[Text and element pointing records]
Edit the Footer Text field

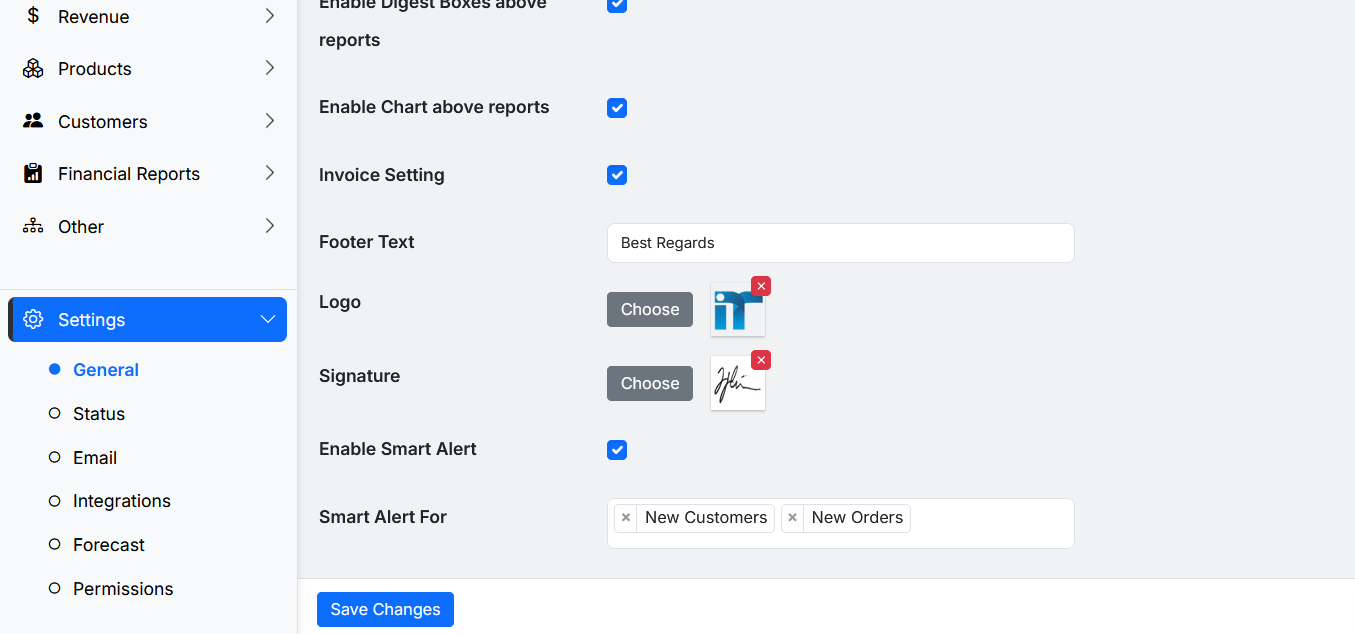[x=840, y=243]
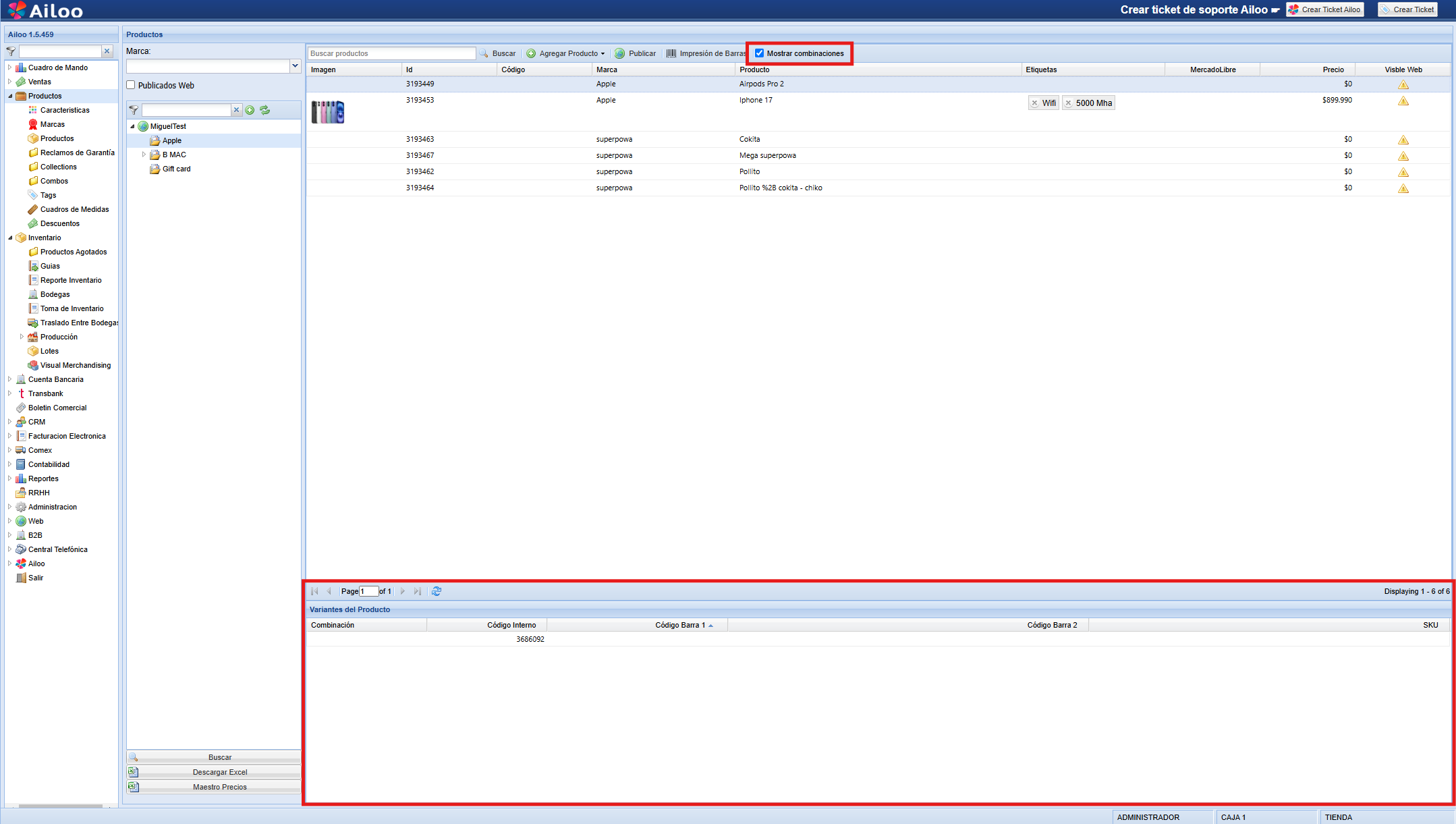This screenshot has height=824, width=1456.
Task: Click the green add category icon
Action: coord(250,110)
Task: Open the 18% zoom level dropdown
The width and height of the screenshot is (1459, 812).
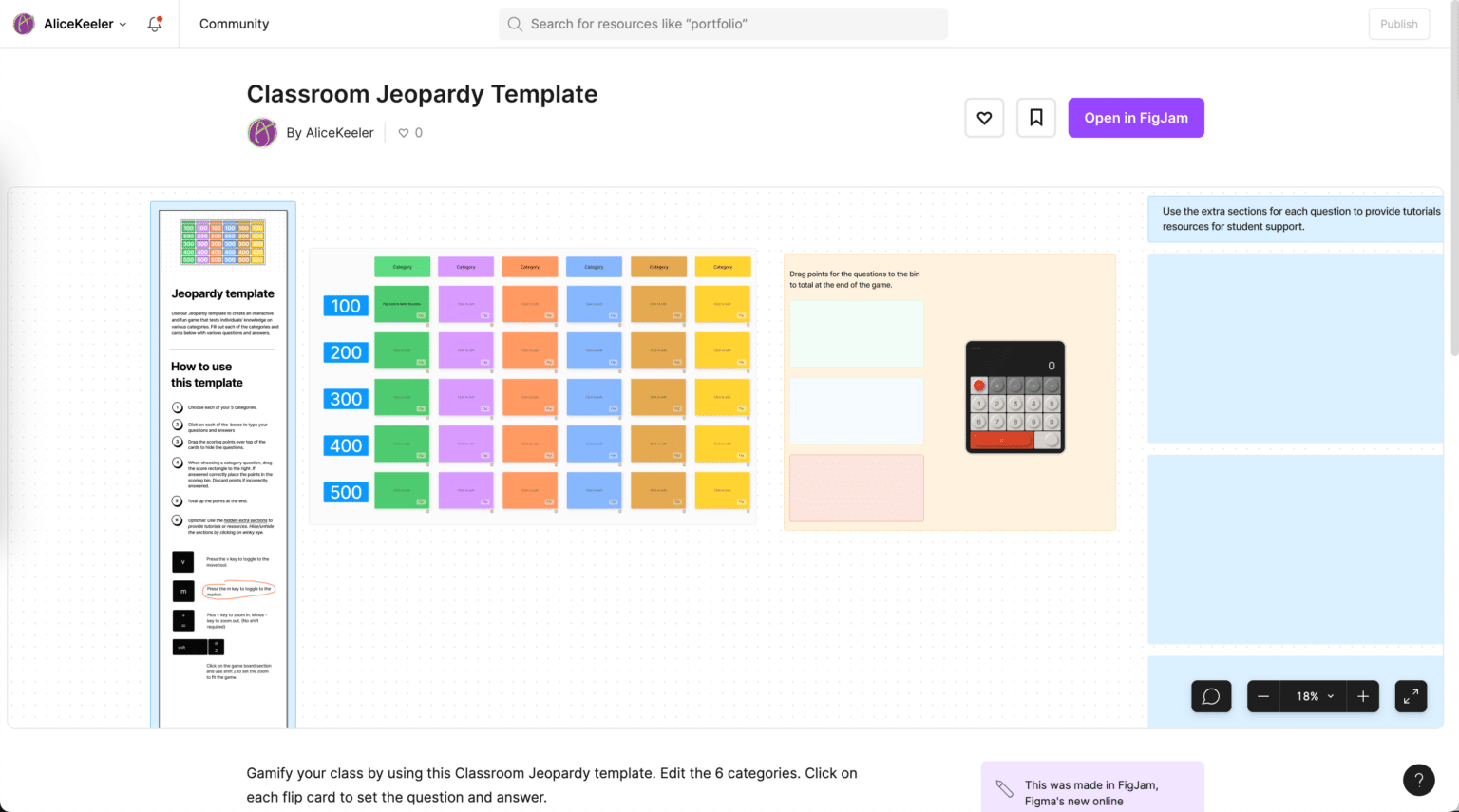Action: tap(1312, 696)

| EXERCISE |
Arrange every line of the items above as a Markdown table with two columns, Row and Content, numbering the rows and skipping blank lines. Leave the pictures out of the answer.

| RESPONSE FOR THIS EXERCISE |
| Row | Content |
|---|---|
| 1 | Edit the Footer Text field |
| 2 | [x=840, y=243] |
| 3 | This screenshot has height=824, width=1456. |
| 4 | Task: Click the green add category icon |
| 5 | Action: coord(250,110) |
| 6 | Task: Open the 18% zoom level dropdown |
| 7 | The width and height of the screenshot is (1459, 812). |
| 8 | Action: tap(1312, 696) |